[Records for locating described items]
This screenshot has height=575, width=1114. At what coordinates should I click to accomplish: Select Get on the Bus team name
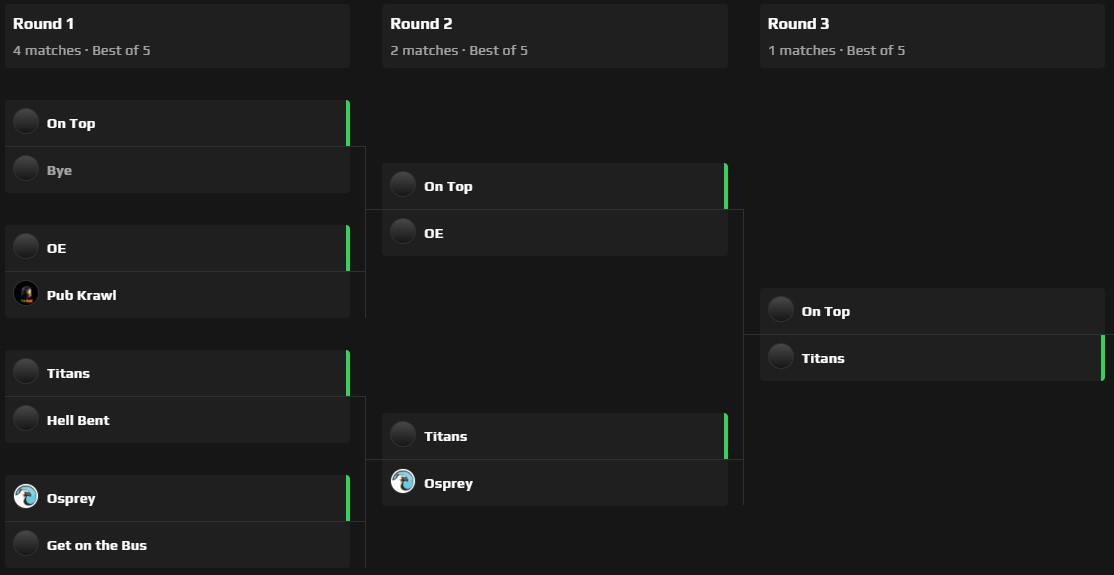(96, 545)
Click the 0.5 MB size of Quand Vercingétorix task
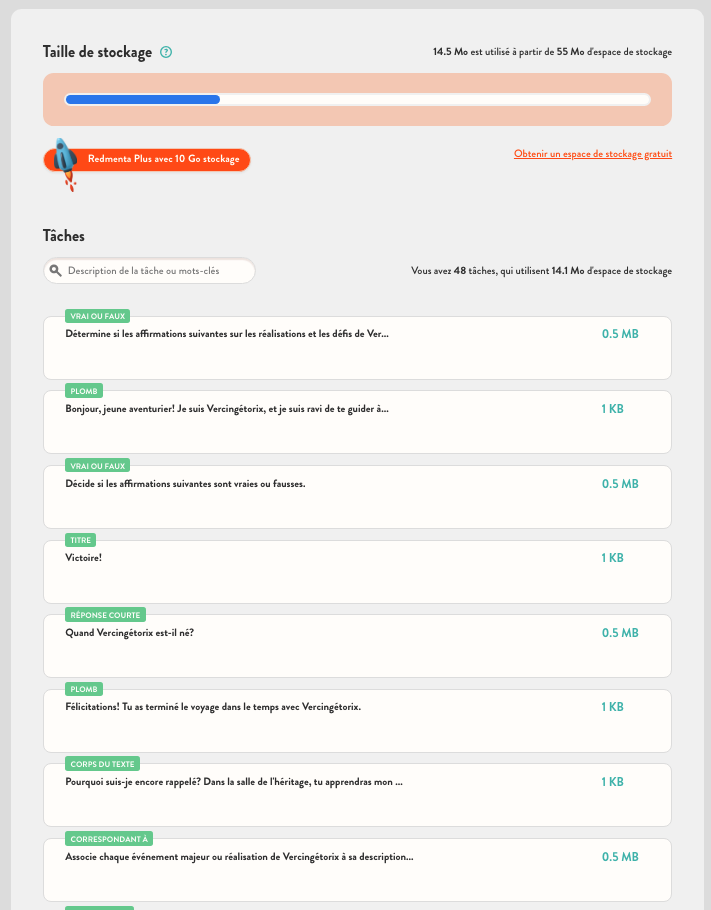The height and width of the screenshot is (910, 711). click(620, 633)
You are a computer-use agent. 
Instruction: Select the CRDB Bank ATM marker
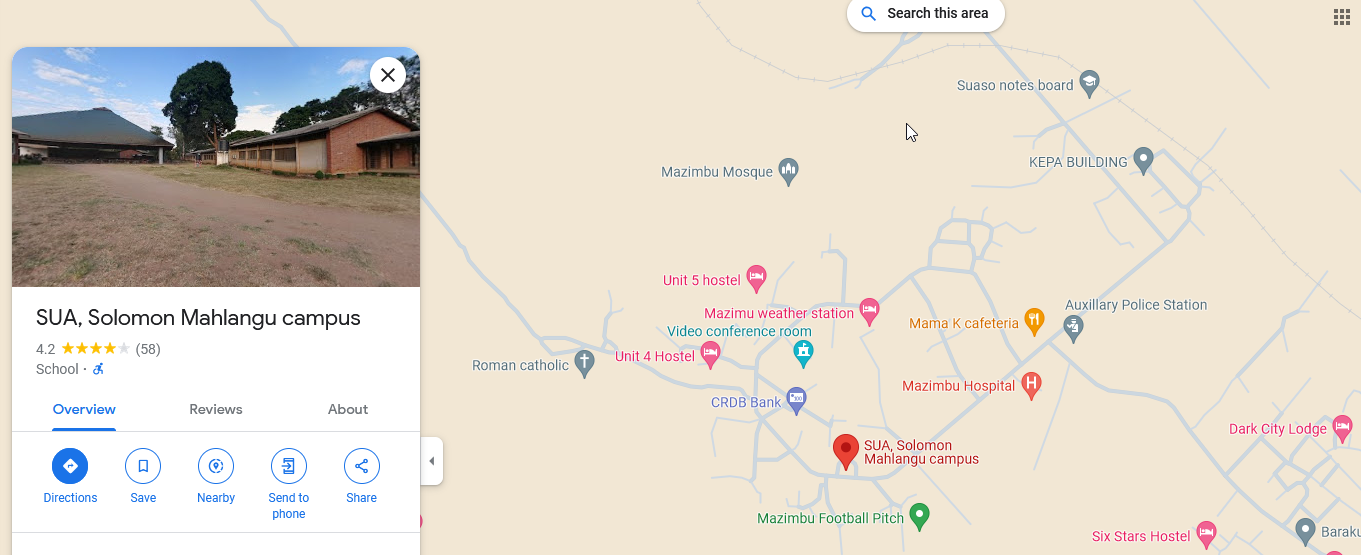click(x=796, y=401)
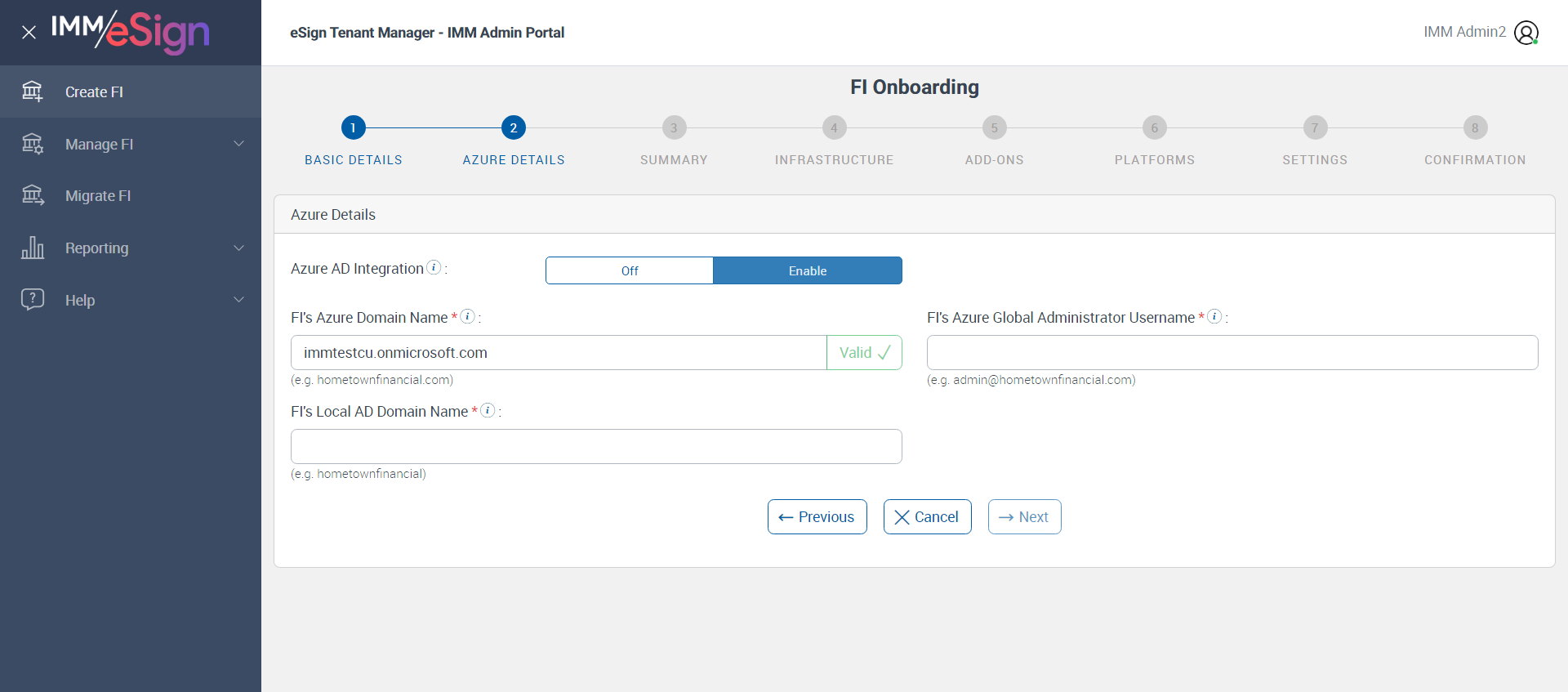Click the Create FI bank icon

[33, 92]
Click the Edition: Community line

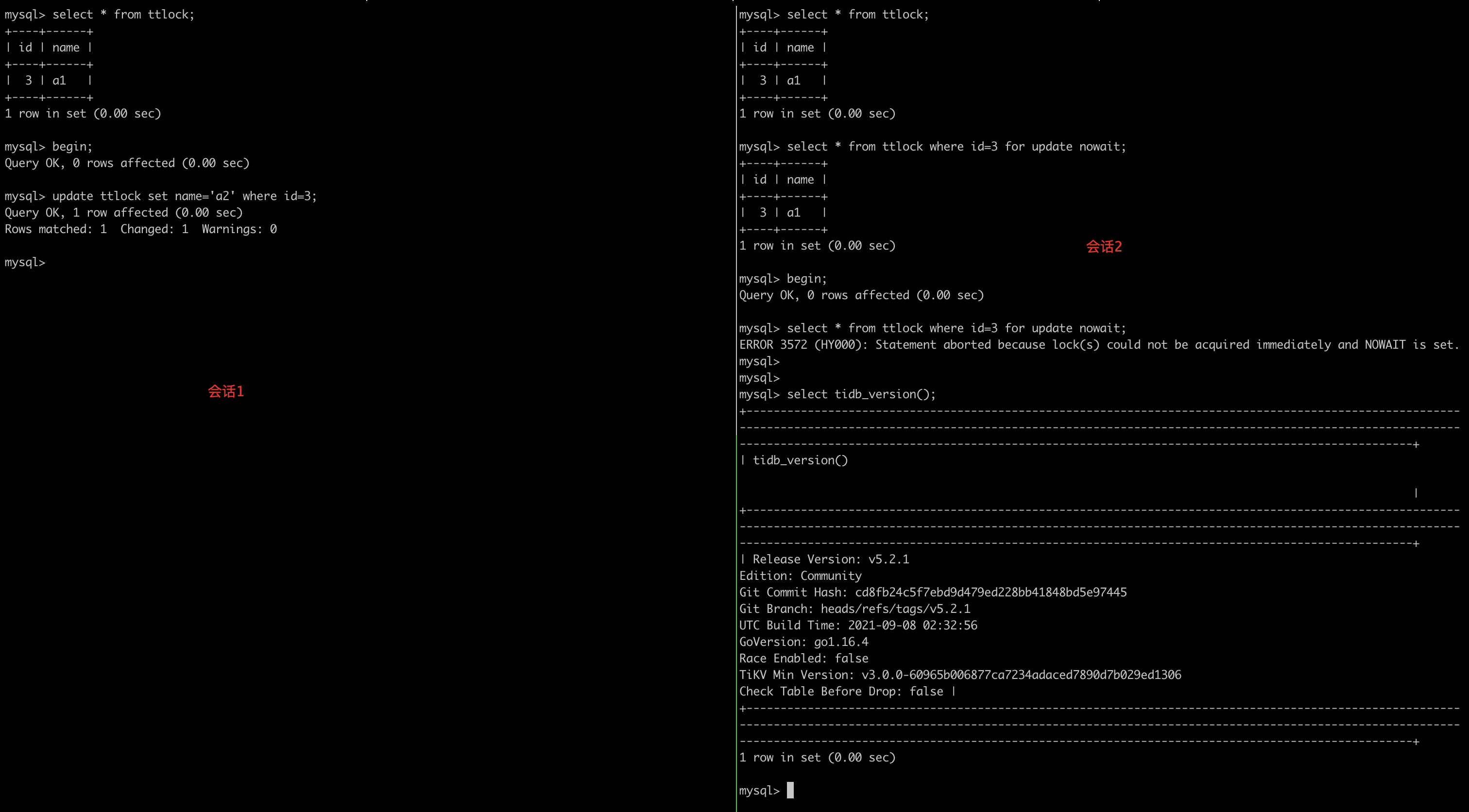[800, 576]
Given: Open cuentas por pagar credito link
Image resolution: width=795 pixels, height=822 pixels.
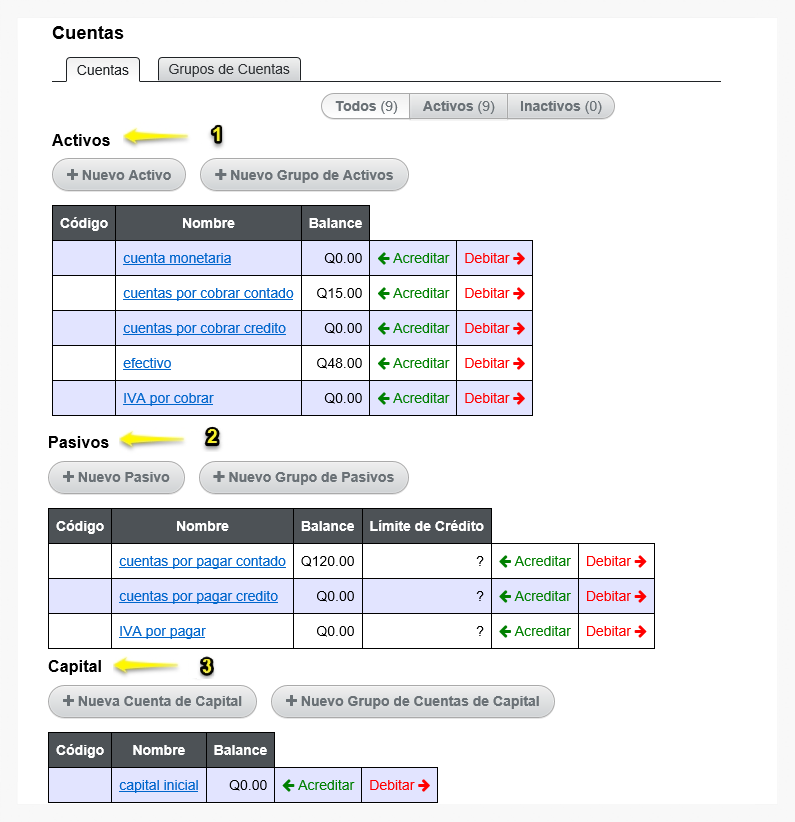Looking at the screenshot, I should pyautogui.click(x=198, y=597).
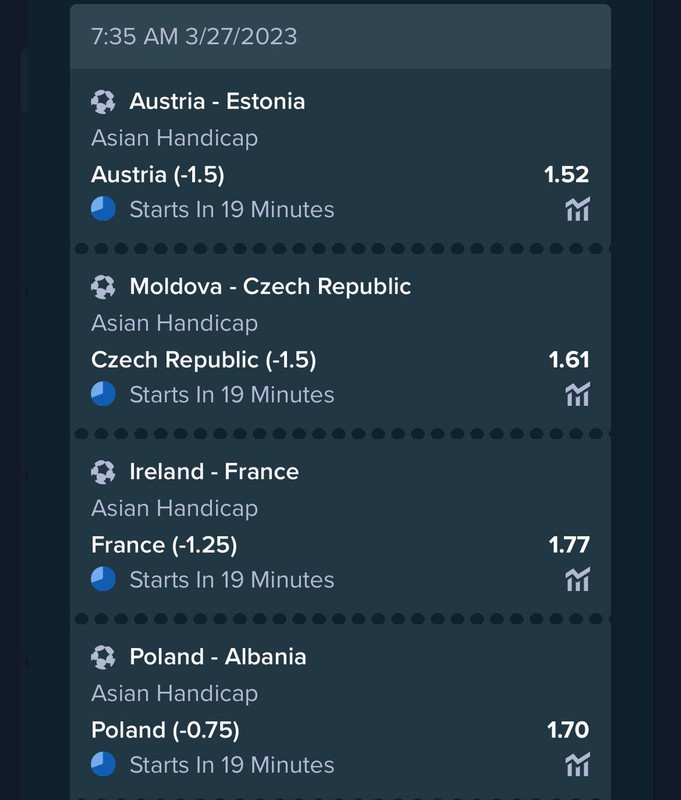Click soccer ball icon beside Poland - Albania

click(103, 657)
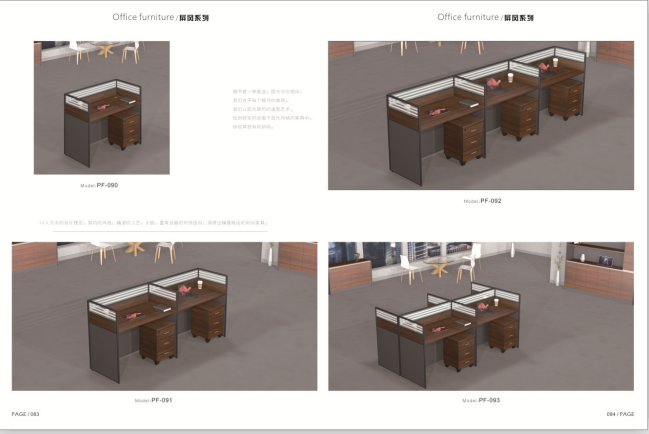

SET EXERCISE -
Can you return every line of the records above word for word, omitting the pictures?

EXERCISE RESPONSE -
This screenshot has height=575, width=1114. At what coordinates should I click to accomplish: Select Get on the Bus team name
(96, 545)
Click the 0.5 MB size of Quand Vercingétorix task
The height and width of the screenshot is (910, 711). click(620, 633)
You are a computer-use agent. 
Instruction: Select the CRDB Bank ATM marker
click(x=796, y=401)
Click the Create FI bank icon

[33, 92]
Click the Edition: Community line

[800, 576]
Given: Open cuentas por pagar credito link
Image resolution: width=795 pixels, height=822 pixels.
Looking at the screenshot, I should pyautogui.click(x=198, y=597).
Click soccer ball icon beside Poland - Albania

click(103, 657)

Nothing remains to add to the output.